The basal ganglia (striatum, globus pallidus, substantia nigra) form interconnected loops that select which motor program to execute and suppress unwanted actions. Dopamine in the striatum modulates the balance between direct (movement-facilitating) and indirect (movement-inhibiting) pathways; loss of dopamine in Parkinson's disease tips the balance toward inhibition, causing bradykinesia and rigidity.
You already understand that neurons communicate through synaptic transmission and that dopamine functions as a neuromodulator in reward-related circuits. The basal ganglia take these principles and apply them to a specific, critical problem: out of the many possible actions your brain could execute at any moment, how does it select just one and suppress the rest?
Think of the basal ganglia as a gating system. At rest, the output nuclei of the basal ganglia — the globus pallidus internal segment (GPi) and the substantia nigra pars reticulata (SNr) — fire tonically at high rates, sending continuous inhibitory (GABAergic) signals to the thalamus. This tonic inhibition keeps the thalamus from activating motor cortex, effectively putting a brake on all movements. To move, the brain must release the brake on the specific motor program it wants while keeping the brakes on everything else. This is the essence of action selection: not generating movement from scratch, but selectively disinhibiting the right motor plan.

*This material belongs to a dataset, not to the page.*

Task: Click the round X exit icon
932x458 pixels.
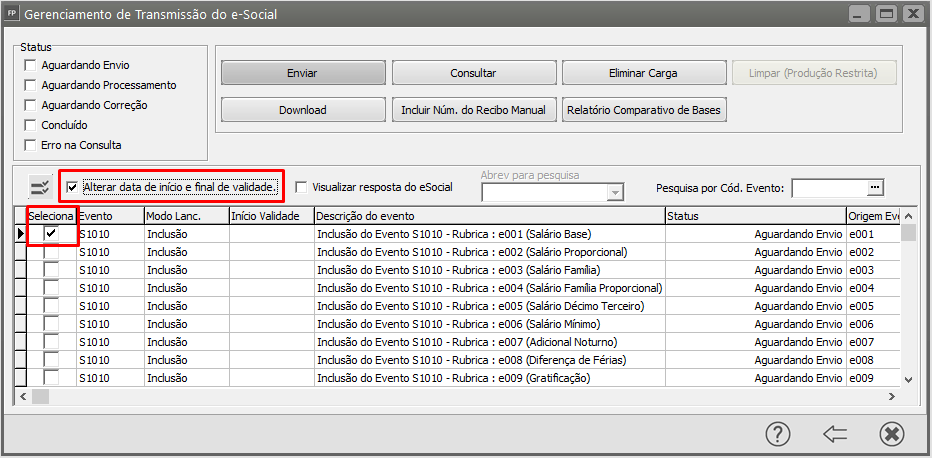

Two parallel pathways through the basal ganglia accomplish this. The direct pathway runs from the striatum (the input nucleus, receiving cortical excitation) directly to GPi/SNr. Striatal neurons in this pathway are inhibitory (GABAergic), so when cortex activates them, they inhibit GPi, which releases the thalamus from inhibition — a double negative that yields a positive: movement is facilitated. The indirect pathway takes a longer route through the external globus pallidus (GPe) and the subthalamic nucleus (STN), ultimately increasing GPi output and strengthening the inhibition of the thalamus. The indirect pathway thus suppresses competing motor programs. The two pathways work in concert: the direct pathway opens the gate for the selected action while the indirect pathway tightens the gate on everything else.

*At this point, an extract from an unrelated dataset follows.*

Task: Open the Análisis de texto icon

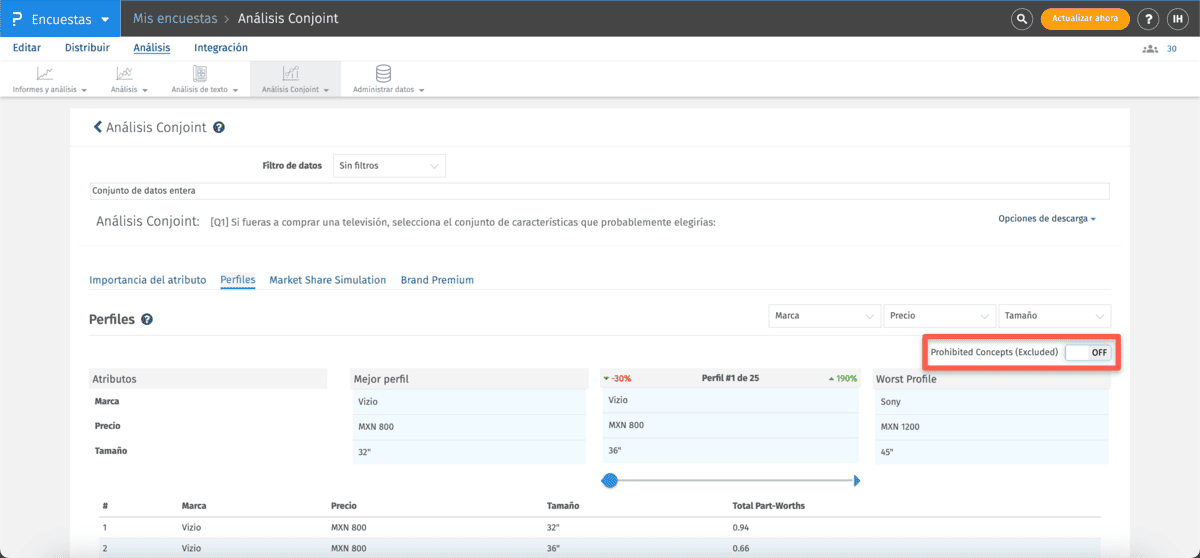Action: tap(200, 73)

Dopamine from the substantia nigra pars compacta (SNc) is the critical modulator that balances these pathways. Dopamine excites direct-pathway neurons (which express D1 receptors) and inhibits indirect-pathway neurons (which express D2 receptors). The net effect of dopamine is to tip the system toward movement by simultaneously facilitating the "go" pathway and suppressing the "stop" pathway. This is why the loss of dopaminergic neurons in Parkinson's disease is so devastating: without dopamine, the indirect pathway dominates, tonic inhibition of the thalamus increases, and patients experience slowness of movement (bradykinesia), rigidity, and difficulty initiating actions. Conversely, excessive dopamine signaling can produce involuntary movements (dyskinesias) or impulsive action selection, as seen in some side effects of Parkinson's medications. The basal ganglia thus exemplify how neuromodulation tunes circuit-level computation to produce adaptive behavior.